Implementation:Apache Dolphinscheduler FailoverCoordinator Failover
| Knowledge Sources | |
|---|---|
| Domains | Distributed_Systems, Fault_Tolerance |
| Last Updated | 2026-02-10 00:00 GMT |
Overview
Concrete tool for initiating failover recovery using FailoverCoordinator which orchestrates workflow and task failover upon master or worker node failure.
Description
FailoverCoordinator is a Spring @Component that handles both master and worker failover. failoverMaster(MasterFailoverEvent) finds all active workflow instances assigned to the failed master, calls WorkflowFailover.failoverWorkflow() for each which inserts a recovery command. failoverWorker(WorkerFailoverEvent) finds tasks on the failed worker and delegates to TaskFailover. WorkflowFailover creates a Command entity with WorkflowFailoverCommandParam carrying the last known WorkflowExecutionStatus.
Usage
Triggered automatically by cluster change listener notifications.
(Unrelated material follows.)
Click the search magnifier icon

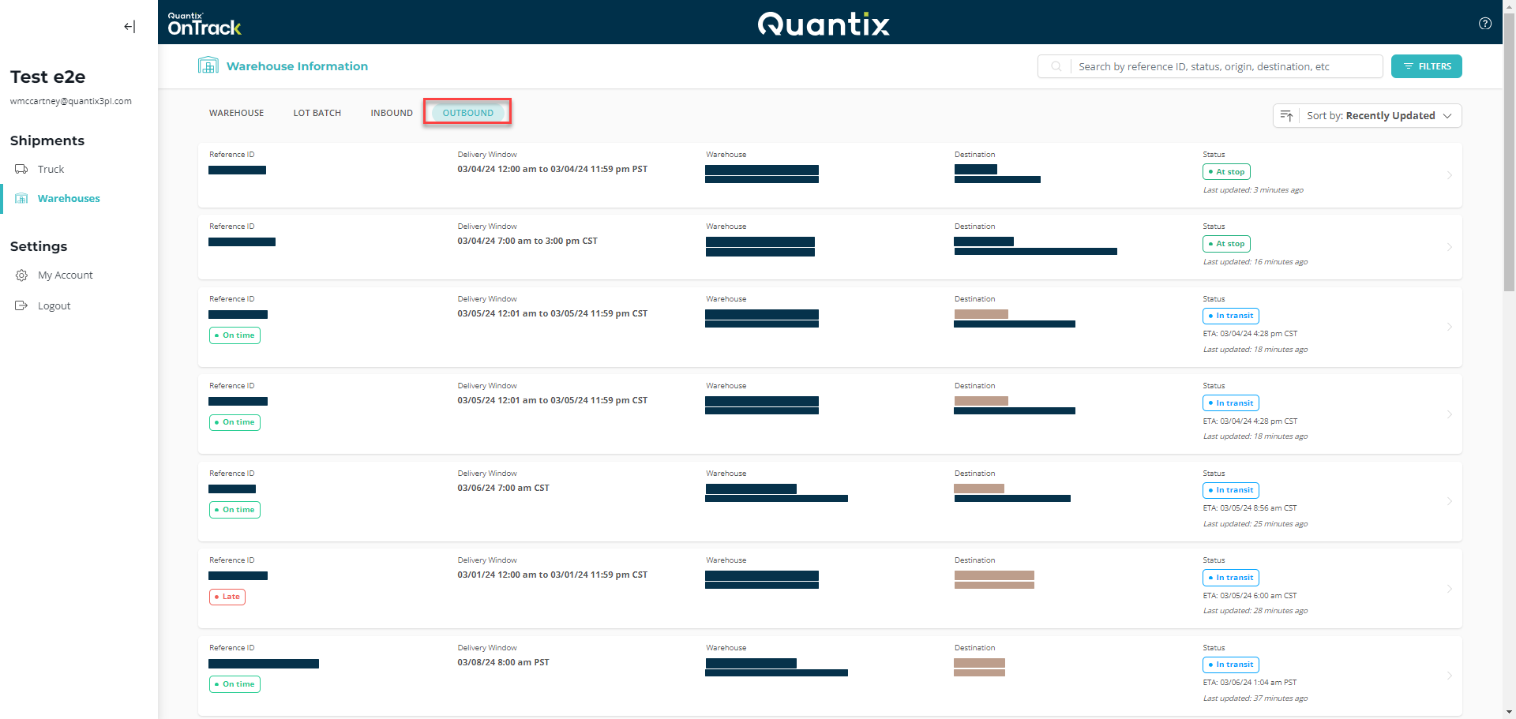pos(1056,66)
Registered as a listener during master initialization.
Code Reference
Source Location
- Repository: dolphinscheduler
- File: dolphinscheduler-master/src/main/java/org/apache/dolphinscheduler/server/master/failover/FailoverCoordinator.java (L54-261)
- File: dolphinscheduler-master/src/main/java/org/apache/dolphinscheduler/server/master/failover/WorkflowFailover.java (L37-46)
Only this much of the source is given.